Após as palestras foi aberto um espaço para debates que teve como mediadora a procuradora do Estado da Bahia, Flávia Almeida Pita. A Procuradora Geral Adjunta da PGE, Joselita Cardoso Leão, deu início à segunda etapa dos trabalhos falando do Planejamento Estratégico da PGE que, segundo ela, traz consigo uma nova forma de pensar e conduzir os destinos da Procuradoria Geral do Estado da Bahia, sempre no rumo da governança democrática e foco nos direitos da cidadania. “ O Plano de Gestão Estratégica da PGE é uma diretriz viva, dinâmica e mutável”, afirmou.


Primeiro palestrante do segundo painel, que trouxe como tema "A Advocacia Pública e a Efetivação dos Direitos Fundamentais", o Professor em Direito Público da Unisinos/RS e Procurador do Estado do Rio Grande do Sul, José Luis Bolzan de Morais, falou sobre a necessidade de se adotar uma metodologia que crie novas formas de resoluções de conflitos criados pelo processo de transição entre os velhos e novos direitos fundamentais. “Conflito não é algo que separa.
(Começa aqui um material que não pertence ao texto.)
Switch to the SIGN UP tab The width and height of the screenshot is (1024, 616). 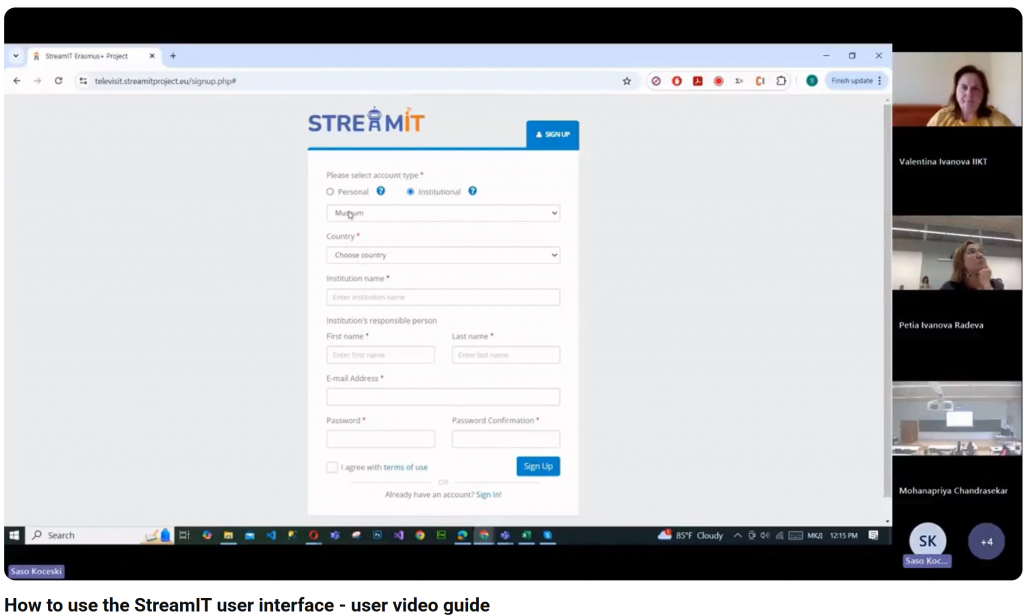click(552, 134)
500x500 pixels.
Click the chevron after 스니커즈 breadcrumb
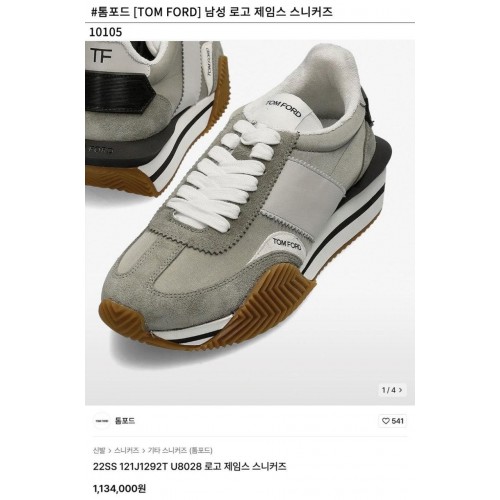pos(144,451)
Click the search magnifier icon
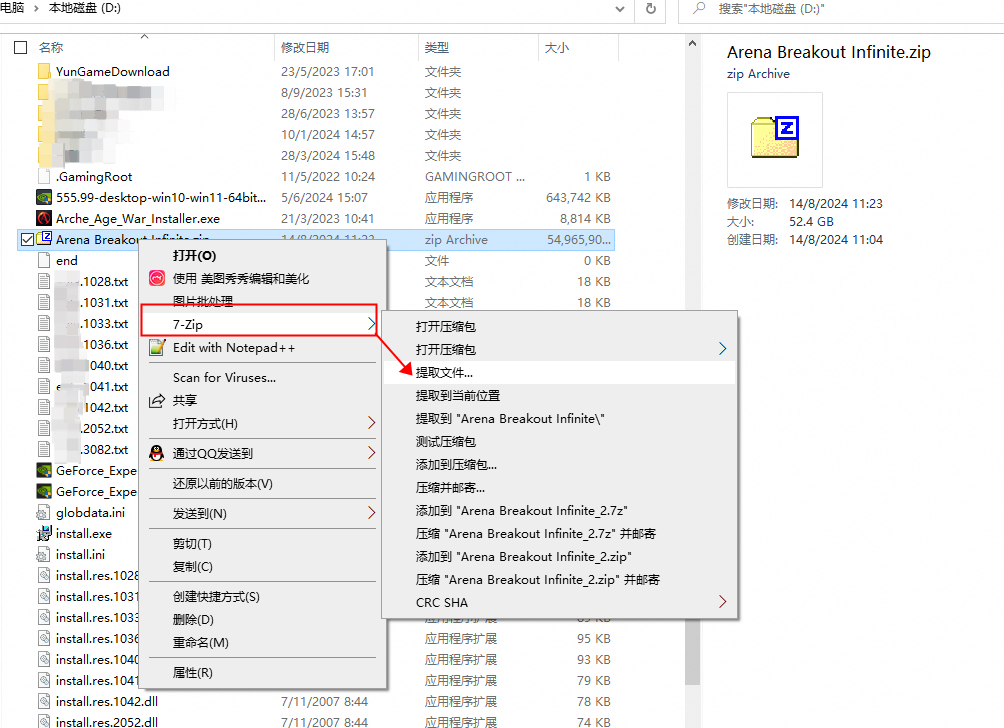1004x728 pixels. pos(700,12)
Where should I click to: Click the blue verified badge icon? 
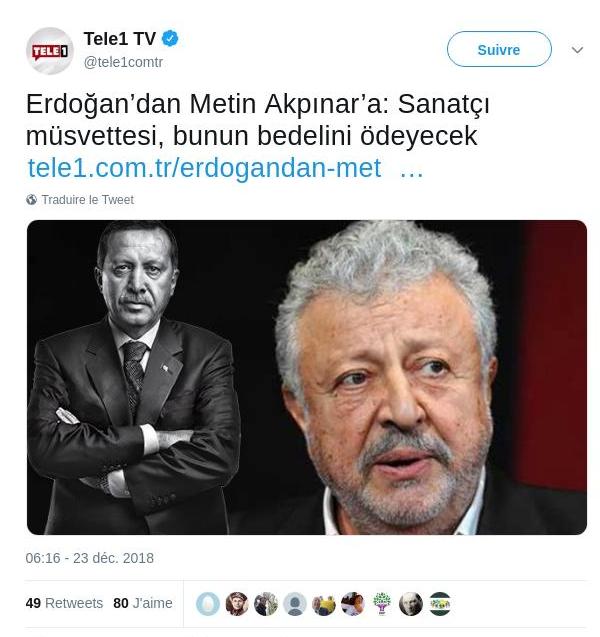pyautogui.click(x=170, y=39)
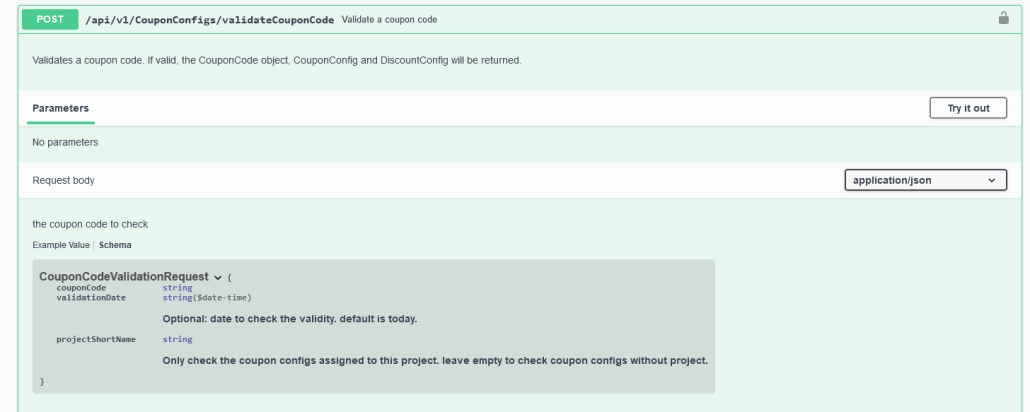The height and width of the screenshot is (412, 1030).
Task: Switch to the Example Value tab
Action: [x=60, y=245]
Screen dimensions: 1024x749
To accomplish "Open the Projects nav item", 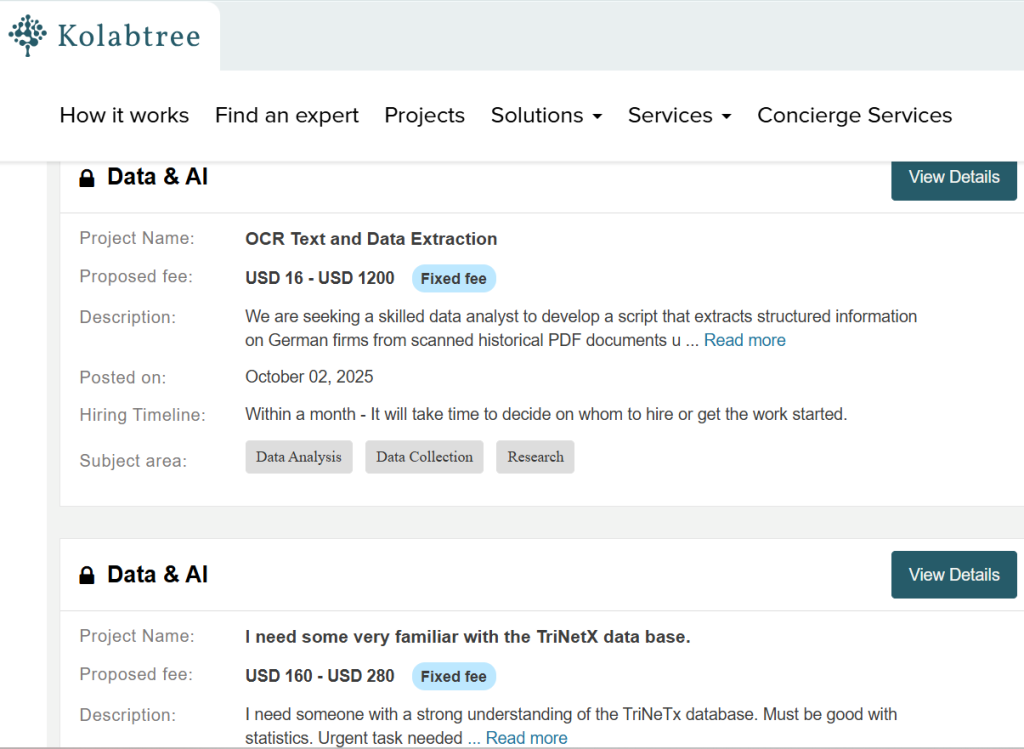I will pos(424,116).
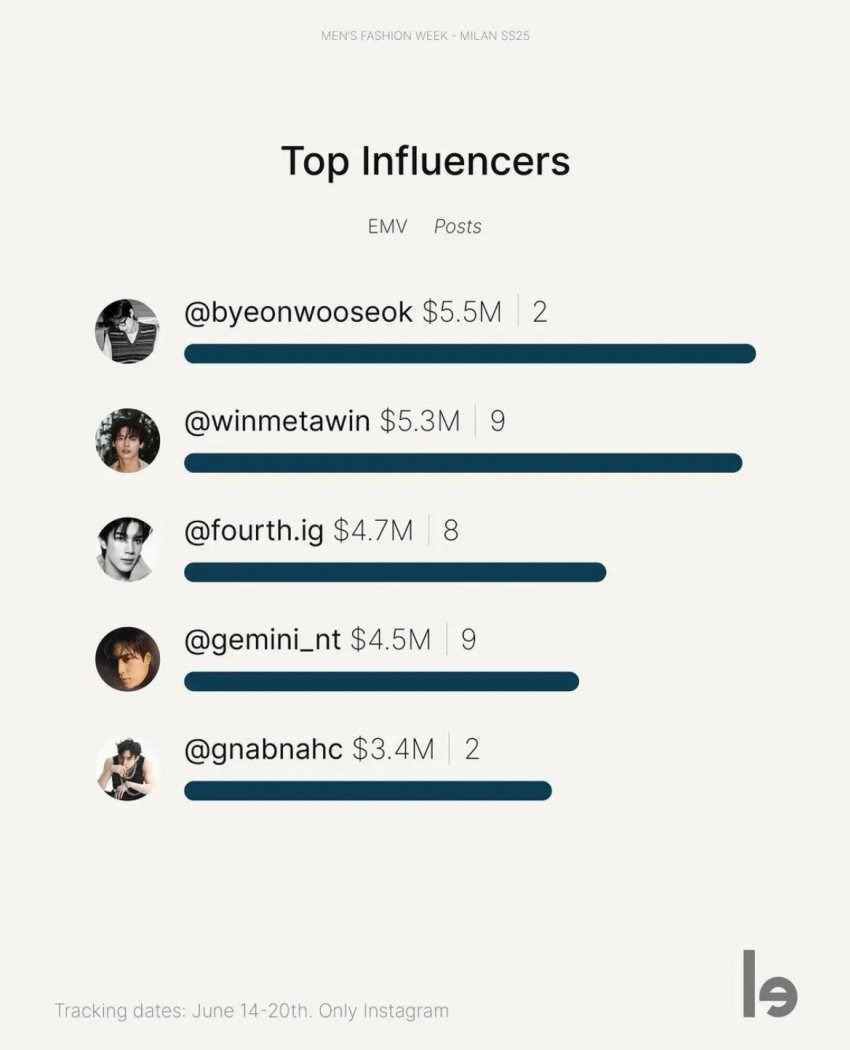Viewport: 850px width, 1050px height.
Task: Click the @gemini_nt username
Action: pyautogui.click(x=263, y=640)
É algo que une. O advogado Público precisa incorporar novos conteúdos e conhecimentos e criar mecanismos de garantia dos direitos fundamentais para desta forma minimizar erros”. O procurador afirmou ainda que todos os direito fundamentais têm custos e exigem escolhas trágicas. “A modernidade promete mundos e fundos, mas na prática não cumpri”, observou.


Finalizando as atividades do dia, o procurador do Estado da Bahia e Mestre e Doutor em Direito Público, Miguel Calmon Teixeira de Carvalho Dantas, opinou no sentido de que a Advocacia Pública deve adotar uma postura ativista que justifique a função de defender a coisa pública.“Temos que redefinir nossas funções para fazer com que o poder público trilhe o caminho da percepção dos direitos fundamentais”, refletiu. Atuou como mediador neste segundo painel o procurador do Estado Jamil Cabus Neto.